"This book is far from all good news." So writes Tyler Cowen at the beginning of his latest book, "Average is Over: Powering America Beyond the Age of The Great Stagnation."
Cowen is an economist at George Mason University who is generally classified as libertarian and whose interests range far afield. His most recent books include "The Great Stagnation" and "An Economist Gets Lunch" (his advice: skip fancy downtown places, eat at restaurants attached to Pakistani-owned motels).
In "The Great Stagnation," he argued that productivity has been lagging because of lack of technological innovation. Information technology, he wrote, has produced nothing like the gains obtained from the steam engine, electricity and hydrocarbon chemistry.
In "Average is Over," he looks farther ahead to "a very surprising time," when new technologies will lead us out of stagnation. But it will lead some of us out very much farther than others.
Cowen minces no words on this. Those of us accustomed to the emollient language of politicians promising a bright future will be startled by Cowen's frankness.
The big winners in the economy he foresees will be those who can work with and harness machine intelligence and those who can manage and market such people.
Such "hyperproductive" people, about 15 percent of the population, will be wealthier than ever before.
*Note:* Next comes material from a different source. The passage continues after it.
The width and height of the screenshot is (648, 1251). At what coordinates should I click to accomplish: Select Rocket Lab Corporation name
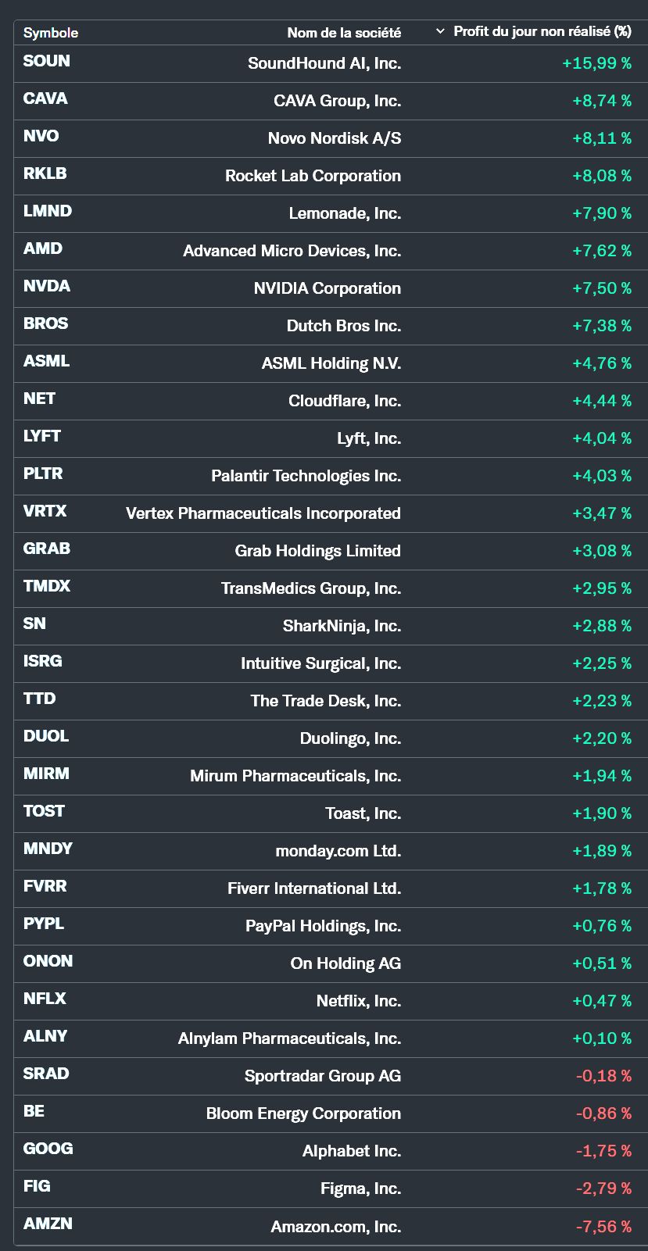point(313,176)
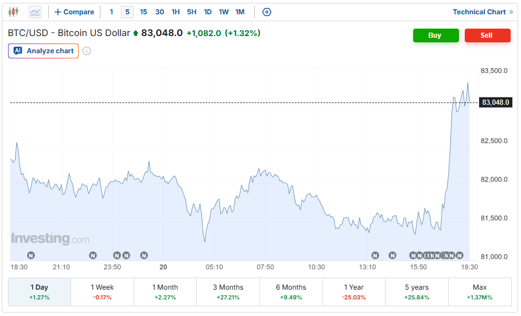Open the first news marker near 18:30

pyautogui.click(x=31, y=255)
Also doing well will be those providing them personal services.
For jobs lower down on the ladder, there will be a premium on conscientiousness. That's good for women and bad for men, who are more likely to do things their own way.
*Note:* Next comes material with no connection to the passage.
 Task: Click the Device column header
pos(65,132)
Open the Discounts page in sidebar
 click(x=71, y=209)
Middle-level jobs, Cowen says, are on the way out. He argues that many of those laid off after the financial crisis were "zero marginal product" workers. They weren't producing anything of value and employers won't replace them.
Upward mobility will still be possible, he says, thanks to machine-aided education, which can spot talent in unlikely places. But I think he overestimates how likely that will be.
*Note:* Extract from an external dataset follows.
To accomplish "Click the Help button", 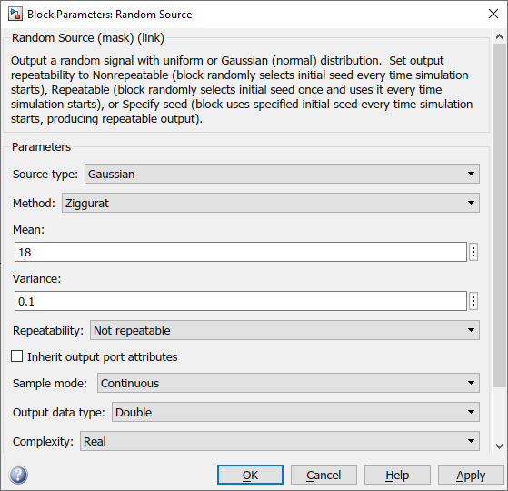I will point(397,475).
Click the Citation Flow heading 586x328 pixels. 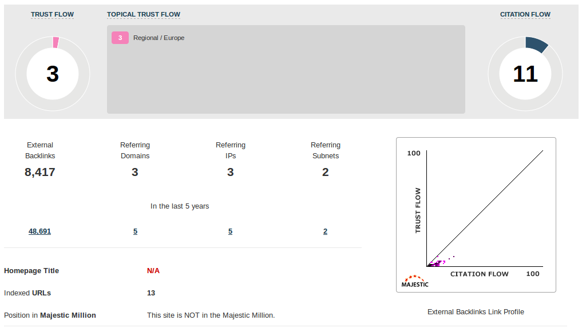click(525, 14)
Assortative mating (people marrying similar people) and the considerable hereditability of intelligence means that many or most of those with the talents to get to the top will start out there. A fair society, ironically, may have less social mobility.
How will this society handle the pending fiscal shortfall? Cowen's prediction: by raising taxes a bit (but it's hard to get more out of rich, clever people), cutting Medicaid (the poor are a weak constituency), maintaining aid to the elderly (a strong constituency) and squeezing employees (by imposing mandates on employers that will reduce cash income).